**EXTRACT TO READ:**
|---|

With a view to the education of children let couples more and more build the community of their whole life on a true and magnanimous love, under the guidance of the spirit of Christ (I Cor.: 12, 31-13, 13). For this stable community between man and woman, shaped by conjugal love, is the true foundation of human fruitfulness. This community between married people through which an individual finds himself by opening himself to another, constitutes the optimum situation in which children can be educated in a integrated way. Through developing their communion and intimacy in all its aspects, a married couple is able to provide that environment of love, mutual understanding and humble acceptance which is the necessary condition of authentic human education and maturation.

Responsible parenthood-through which married persons intend to observe and cultivate the essential values of matrimony with a view to the good of persons (the good of the child to be educated, of the couples themselves and of the whole of human society)-is one of the conditions and expressions of a true conjugal chastity. For genuine love, rooted in faith, hope and charity, ought to inform the whole life and every action of a couple. By the strength of this chastity the couple tend to the actuation of that true love precisely inasmuch as it is conjugal and fruitful. They accept generously and prudently their task with all its values, combining them in the best way possible according to the particular circumstances and of their life and in spite of difficulties.

Married people know well that very often they are invited to keep abstinence, and sometimes not just for a brief time, because of the habitual conditions of their life, for example, the good of one of the spouses (physical or psychic well-being), or because of what are called professional necessities. This abstinence a chaste couple know and accept as a condition of progress into a deeper mutual love, fully conscious that the grace of Christ will sustain and strengthen them for this.

Seeing their vocation in all its depth and breadth and accepting it, the couple follows Christ and tries to imitate Him in a true evangelical spirit (MT. 5: 1-12). Comforted by the spirit of Christ according to the inner man and rooted in faith and charity (Eph. 3: 16-17), they try to build up a total life community, "bearing with one another charitably, in complete selflessness, gentleness and patience" (Eph. 4:2-3, cf. Col: 3, 12-17). They will have the peace of Christ in their hearts and give thanks to God the Father as his holy and elected sons.

A couple then is able to ask and expect that they will be helped by all in such a way that they are progressively able to approach more and more responsible parenthood. They need the help of all in order that they can fulfill their responsibilities with full liberty and in the most favorable material, psychological, cultural and spiritual conditions. By the development of the family, then, the whole society is built up with regard to the good of all men in the whole world.

(2) The regulation of conception appears necessary for many couples who wish to achieve a responsible, open and reasonable parenthood in today's circumstances. If they are to observe and cultivate all the essential values of marriage, married people need decent and human means for the regulation of conception. They should be able to expect the collaboration of all, especially from men of learning and science, in order that they can have at their disposal means agreeable and worthy of man in the fulfilling of his responsible parenthood.

|---|

**INFORMATION PROVIDED:**
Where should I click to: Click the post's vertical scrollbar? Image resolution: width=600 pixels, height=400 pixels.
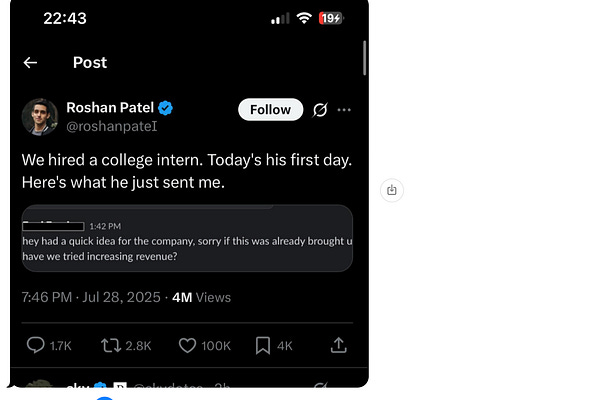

|---|

**WORK TO DO:**
a) Answer these questions about the passage on marriage and responsible parenthood, one per line:
(i) What does the passage call the true foundation of human fruitfulness?
(ii) What examples of reasons for abstinence does it give?
(iii) From whom especially should couples be able to expect collaboration?
b) Rewrite the stretch of the passage on marriage and responsible parenthood from "(2) The regulation" through "his responsible parenthood.", substituting "cooperation" for "collaboration".
c) Extend the passage on marriage and responsible parenthood by writing the next part after its final sentence.

**RESULTS:**
a)
(i) The stable community between man and woman, shaped by conjugal love.
(ii) The good of one of the spouses (physical or psychic well-being) and professional necessities.
(iii) From men of learning and science.

b)
(2) The regulation of conception appears necessary for many couples who wish to achieve a responsible, open and reasonable parenthood in today's circumstances. If they are to observe and cultivate all the essential values of marriage, married people need decent and human means for the regulation of conception. They should be able to expect the cooperation of all, especially from men of learning and science, in order that they can have at their disposal means agreeable and worthy of man in the fulfilling of his responsible parenthood.

c)
It is proper to man, created to the image of God, to use what is given in physical nature in a way that he may develop it to its full significance with a view to the good of the whole person. This is the cultural mission which the Creator has commissioned to men, whom he has made his cooperators. According to the exigencies of human nature and with the progress of the sciences, men should discover means more and more apt and adequate so that the "ministry which must be fulfilled in a manner which is worthy of man" (Constitution on the Church in the Modern World, II, c.1, par.51) can be fulfilled by married people.

This intervention of man into physiological processes, an intervention ordained to the essential values of marriage and first of all to the good of children is to be judged according to the fundamental principles and objective criteria of morality, which will be treated below (in Chap. 4).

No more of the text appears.